When we got started, I discovered that mostly she had played hymns in her Baptist Sunday School; she couldn’t read very well, and her technique looked to be mostly self-taught. I thought her chances were pretty dim. But I didn’t know Virginia. She cut her fingernails; she learned and practiced her scales; she attended my performance classes, and… she cried in her lesson before it was time for her to perform for the other students. She was so scared, and she really had done every other thing I asked.

By the end of the first school year, Virginia was playing in Performance Class; she had played on Recital Hour for the whole student body of music majors. I still had not required a jury of her, but it was time for her to take a jury, or she wouldn’t be admitted to the next level of piano. So, we prepared, and she decided that it might just work.

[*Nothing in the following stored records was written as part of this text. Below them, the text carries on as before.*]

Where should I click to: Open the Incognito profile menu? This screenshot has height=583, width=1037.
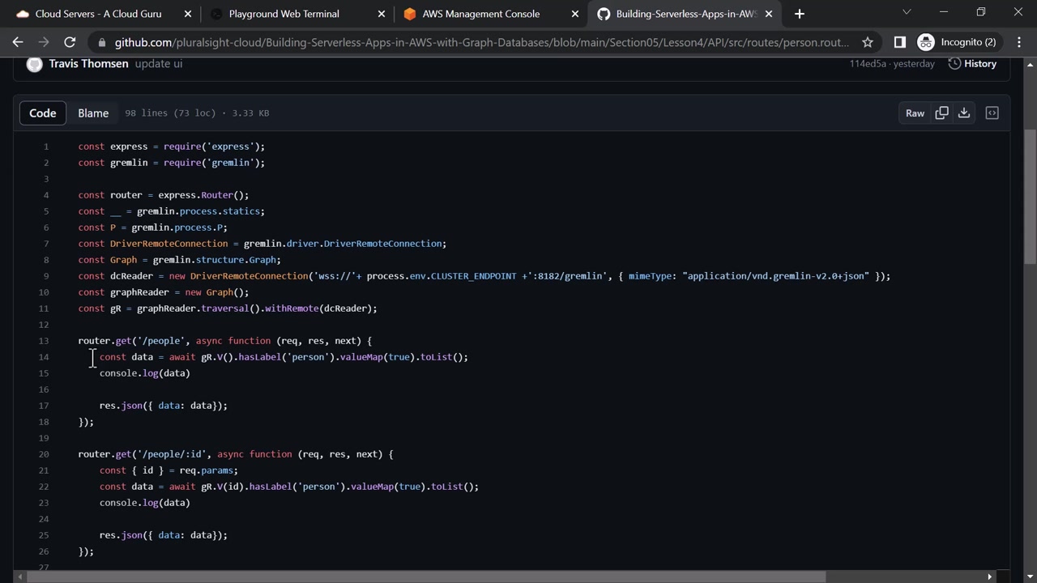pyautogui.click(x=958, y=42)
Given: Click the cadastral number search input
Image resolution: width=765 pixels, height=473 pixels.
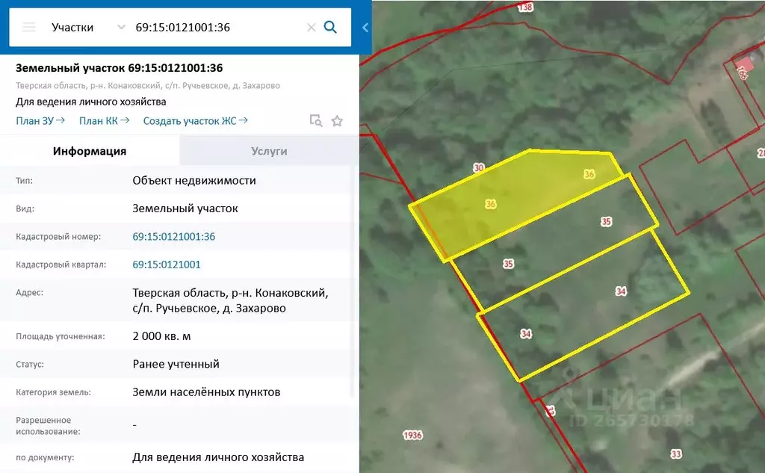Looking at the screenshot, I should point(217,28).
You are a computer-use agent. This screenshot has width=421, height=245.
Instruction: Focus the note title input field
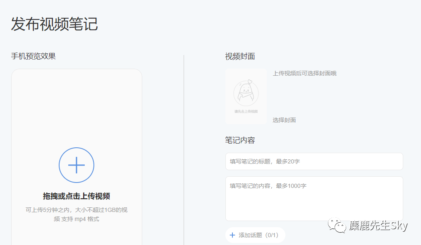(314, 161)
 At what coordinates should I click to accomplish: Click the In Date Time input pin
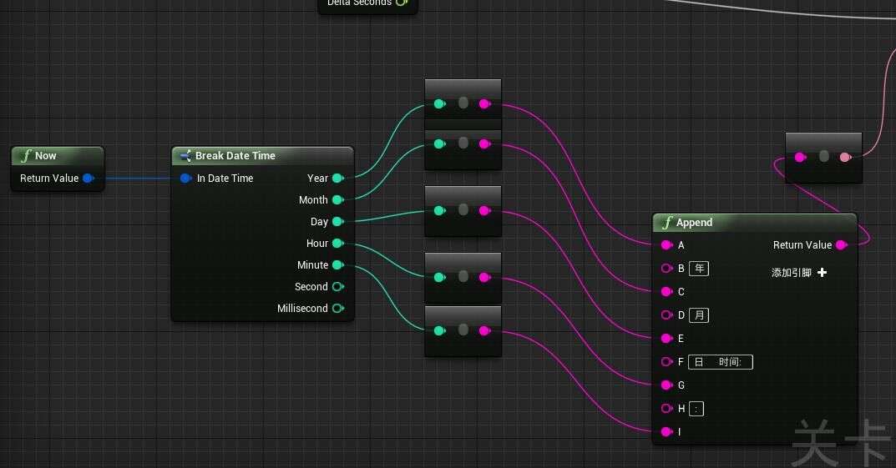coord(185,178)
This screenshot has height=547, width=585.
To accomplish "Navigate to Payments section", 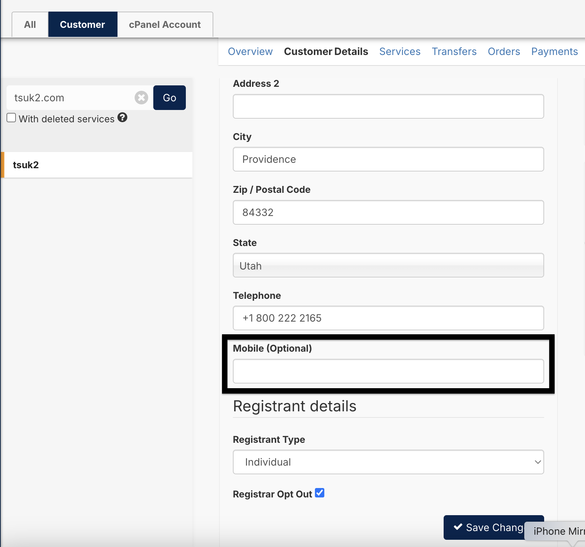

It was about then that she asked if I would come to her senior group at church, to perform for them. I had heard about that group. They were all retired, and their butts never saw the seat of a rocking chair! They were a group focused on keeping the bodies and brains of seniors engaged. I loved that! I knew I’d perform for them. But, I had a (almost virtuous) thought. “Virginia,” I said. “I’ll play for your group, if you will.” We worked up a short program of literature she had mastered over the past year. We even decided to do a duet together for her group.

Virginia did so well! It was just the right balance of friend and the offering of her talent, and her hard work, and the determination the she had. I realized that she never would have been there if it had been up to me. That was probably not the first time I learned from one of my students, but…I still think of Virginia when I begin again, every fall.